RP is thought to be very rare among individuals of African descent with the majority of patients being of Caucasian origin [5]. Pediatric RP accounts for less than 5% of the cases reported, and it is characterized by frequent hospitalizations and emergency room visits, missed school attendance, and significant disability [6].

The most common clinical features of RP are chondritis and polyarthritis.

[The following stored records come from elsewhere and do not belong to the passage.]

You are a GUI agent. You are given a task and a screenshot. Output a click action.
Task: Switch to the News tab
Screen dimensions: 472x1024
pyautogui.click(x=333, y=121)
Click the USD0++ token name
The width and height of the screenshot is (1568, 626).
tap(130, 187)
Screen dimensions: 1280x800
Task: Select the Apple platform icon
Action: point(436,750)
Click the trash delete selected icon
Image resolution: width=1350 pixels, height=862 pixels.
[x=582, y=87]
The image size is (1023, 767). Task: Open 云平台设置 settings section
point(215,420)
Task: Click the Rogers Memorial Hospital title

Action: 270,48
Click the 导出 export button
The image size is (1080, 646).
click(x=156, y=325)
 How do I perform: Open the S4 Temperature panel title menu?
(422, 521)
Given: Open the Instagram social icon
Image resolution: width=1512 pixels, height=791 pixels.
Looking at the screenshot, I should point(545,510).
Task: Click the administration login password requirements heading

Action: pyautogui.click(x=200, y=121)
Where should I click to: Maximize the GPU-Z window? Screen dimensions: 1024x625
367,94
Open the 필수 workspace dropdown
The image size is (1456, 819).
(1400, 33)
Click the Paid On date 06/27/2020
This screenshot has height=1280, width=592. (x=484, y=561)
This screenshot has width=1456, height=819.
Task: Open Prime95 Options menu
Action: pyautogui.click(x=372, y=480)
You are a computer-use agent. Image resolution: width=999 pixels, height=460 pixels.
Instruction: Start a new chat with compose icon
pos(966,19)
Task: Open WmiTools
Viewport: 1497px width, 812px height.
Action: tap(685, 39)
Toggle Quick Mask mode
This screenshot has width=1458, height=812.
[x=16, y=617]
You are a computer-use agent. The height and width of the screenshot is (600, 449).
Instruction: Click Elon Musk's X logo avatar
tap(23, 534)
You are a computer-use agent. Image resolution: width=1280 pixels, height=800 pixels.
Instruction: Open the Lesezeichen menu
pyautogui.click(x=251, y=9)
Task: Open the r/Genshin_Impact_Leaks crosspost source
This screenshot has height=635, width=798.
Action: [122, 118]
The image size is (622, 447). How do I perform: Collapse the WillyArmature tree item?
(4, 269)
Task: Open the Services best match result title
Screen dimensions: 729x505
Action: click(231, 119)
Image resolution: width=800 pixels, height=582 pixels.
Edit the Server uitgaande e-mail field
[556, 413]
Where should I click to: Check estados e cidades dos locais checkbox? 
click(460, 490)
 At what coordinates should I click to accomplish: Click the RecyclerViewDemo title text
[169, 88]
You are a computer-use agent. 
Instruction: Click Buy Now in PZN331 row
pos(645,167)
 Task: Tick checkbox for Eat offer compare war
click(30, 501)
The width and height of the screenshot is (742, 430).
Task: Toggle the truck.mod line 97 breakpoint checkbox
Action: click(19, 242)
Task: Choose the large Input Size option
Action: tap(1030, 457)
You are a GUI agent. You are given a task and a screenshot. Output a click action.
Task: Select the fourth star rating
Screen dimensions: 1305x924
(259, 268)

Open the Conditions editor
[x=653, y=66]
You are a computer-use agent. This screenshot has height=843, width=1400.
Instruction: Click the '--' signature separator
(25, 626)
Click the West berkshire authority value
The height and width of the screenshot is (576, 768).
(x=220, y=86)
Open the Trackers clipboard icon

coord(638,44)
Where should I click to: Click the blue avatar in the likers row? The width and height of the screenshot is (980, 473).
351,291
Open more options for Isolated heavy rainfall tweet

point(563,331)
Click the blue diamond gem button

Bilateral auricular chondritis is the most common feature observed in 90% of cases during the course of the disease, and this presents as painful, red, violaceous edema confined to the cartilaginous part of the ear. This leads to deformation of the ear following repeated flares and resembles the cauliflower ear of professional boxers. They can also present with either conductive or sensorineural hearing loss, saddle nose deformity, and laryngotracheobronchial involvement. Nonerosive asymmetric arthritis, ocular manifestations such as episcleritis, scleritis, uveitis, retinopathy, and conjunctivitis are also features of the disease [7]. Less frequently, patients can present with neurological involvement in the form of headaches, vasculitis, meningitis, and cerebral infarction, with IgA nephropathy, tubulointerstitial nephritis, and glomerulonephritis being some of the renal manifestations [7].

The diverse and nonspecific clinical features of RP alongside its relative rarity frequently lead to a diagnostic delay [8] which is associated with the lack of ear, nose, or joint involvement but presents with early signs of intermittent arthritis or eye involvement in such cases [4]. RP patients may develop significant disabilities during the course of the disease such as hearing and visual impairments, and 30–50% of patients suffer pulmonary complications [9, 10].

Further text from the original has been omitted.